(Reuters) - The Northern and Southern Lights, Mother Nature's kaleidoscopic treat, will make a repeat performance on Wednesday.
A solar storm will slam into the earth on Wednesday at about 7 p.m. EDT (2300 GMT) due to a solar flare earlier in the week, with the potential to disrupt power and satellite service, according to the U.S. Space Weather Prediction Center.
That will be the second solar storm to hit the earth this week.
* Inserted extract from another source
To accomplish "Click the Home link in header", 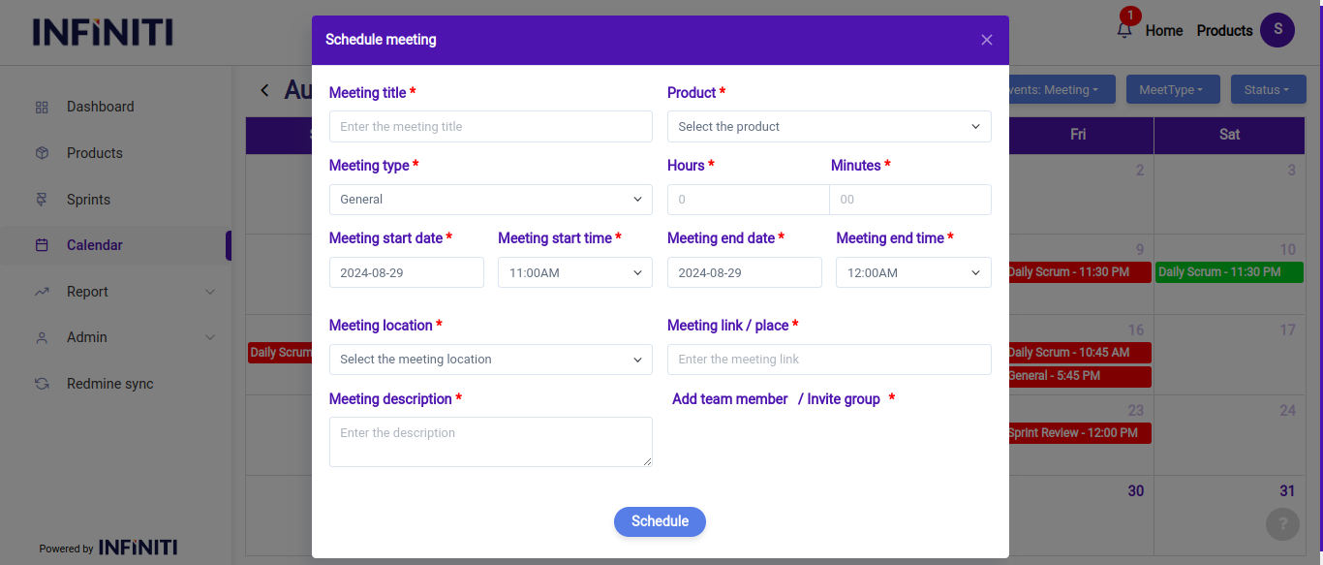I will 1163,31.
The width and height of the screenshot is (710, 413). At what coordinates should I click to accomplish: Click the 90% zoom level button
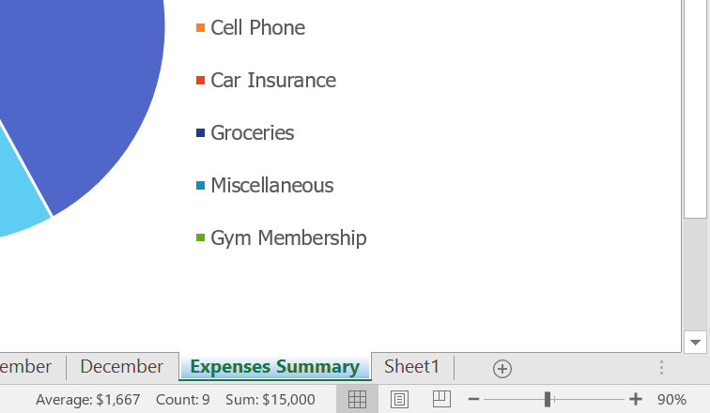click(x=671, y=399)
On Monday, a severe geomagnetic storm sparked an intense aurora, the natural electric phenomenon that creates bright and colorful light displays in the skies, that was visible much further from the poles than usual.
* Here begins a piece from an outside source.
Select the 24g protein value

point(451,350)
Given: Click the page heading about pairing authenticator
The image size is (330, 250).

In northern latitudes, the Northern Lights are usually only visible in Canada, Alaska and northern Europe but were seen as far south as Washington, D.C. on Monday, according to local reports.
In the southern hemisphere, reports from Australia said the Southern Lights, usually only visible in Tasmania, were visible across much of the country.
On Wednesday, the Space Weather Prediction Center said the Northern Lights should be visible across most of Canada and in the U.S. northern tier states of North Dakota, Minnesota, Michigan and northern Maine.
The storms that began on Monday reached the "severe" G4 level on the Space Weather Prediction Center's geomagnetic storm scale.
The center measures geomagnetic storms on a five-level scale, with G1 a minor storm and G5 an extreme storm.
A G4 storm can cause possible voltage control problems for some power systems and degrade satellite navigation and radio service, the center said.